Alexander Holmes RN, MSN and Kathy Kernan, FNP at the UCare Clinic.

Nearly 10 years ago PeaceHealth and a handful of committed employees recognizing the need to address mental and behavioral health issues among access-challenged members of our community created the Unified Care Clinic. Unified Care Clinic, also known as UCare, now provides mental and general health-care service to over 800 clients from their office at the Hilyard Street PeaceHealth facility in Eugene. Originally funded by PeaceHealth, the clinic is now mainly supported through grants and numbers over two dozen employees including nurses, physicians, psychiatrists, counselors, and office staff. The clinic still operates as part of PeaceHealth and receives its continued support.


Alexander Holmes RN, MSN, is one of the original Ucare employees who has empowered this growth. Alexander, who grew up in Dexter and is a University of Oregon undergraduate, received his nursing degree from Johns Hopkins University in Baltimore. In a recent conversation he explained the services Ucare provides and how its team has been working in partnership with the CSS community.

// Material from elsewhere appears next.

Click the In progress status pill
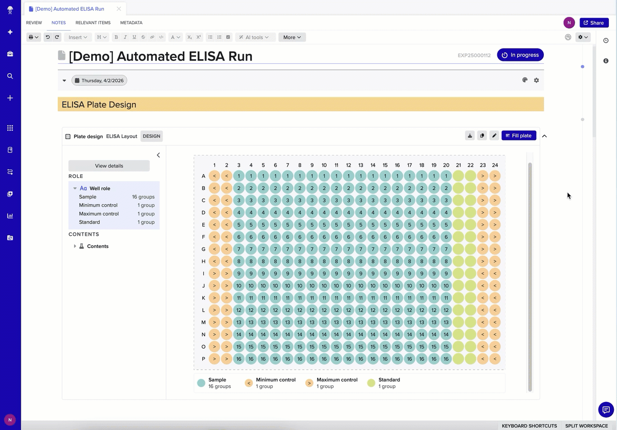Viewport: 617px width, 430px height. click(x=520, y=55)
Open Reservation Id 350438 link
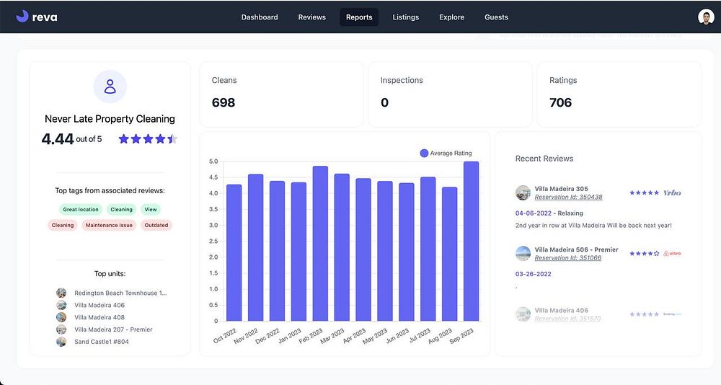This screenshot has height=385, width=721. 568,197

“What we do is inverted integrated primary care,” Alexander explained. “We are a behavioral health clinic primarily so we have psychiatrists and counselors, predominantly, but we [also] have Kathy who does primary care within the behavioral health setting.” Team members Kathy Kernan, FNP-C, and Angela Brady, FNP-C, are nurse practitioners and provide the primary health-care element to qualifying CSS residents. The target demographic Ucare serves are people who have run out of all other health-care options. “We are the last stop gap before someone is either permanently hospitalized or has to go to mandatory treatment. We have a particular focus on people who have barriers to treatment because of being unhoused.”


Over the past year the Ucare team has visited each CSS site introducing themselves and their program, building trust, and signing residents up for services. This included help with navigating the extensive paperwork to access care through PeaceHealth. “It’s a better entry point because oftentimes their entry point has to be the Emergency Department,” Alexander noted.


Since completing the CSS site tour, Ucare now meets with residents weekly on Tuesdays’ Reboot at CSS where they provide regular mental health and primary care to qualifying residents. Any needs that cannot be offered on site can be arranged through the PeaceHealth system, including office visits at the Ucare Hilyard Street location. “We try to cover everything in our clinic. Once someone qualifies, we can offer pretty much everything.” This includes access to psychiatric and primary care but also case management, peer support, and substance abuse programs. In addition to providing a weekly meeting point, CSS further reduces barriers to health care by actions such as transportation coordination to offsite appointments. Alexander estimates that the team currently meets 10 to 15 clients weekly and that 30 to 40 have been enrolled to date through the CSS site visits.


Alexander points out that access to mental health care is challenging. “There is such a need and people who are at the very bottom, who have all these barriers, in our state, it is literally impossible for them to access services.” Alexander and the team at Ucare are making a difference by proactively seeking and involving themselves and their services in these communities. Alexander simply sums up their mission to their clients: “We want to give them hope and dignity.”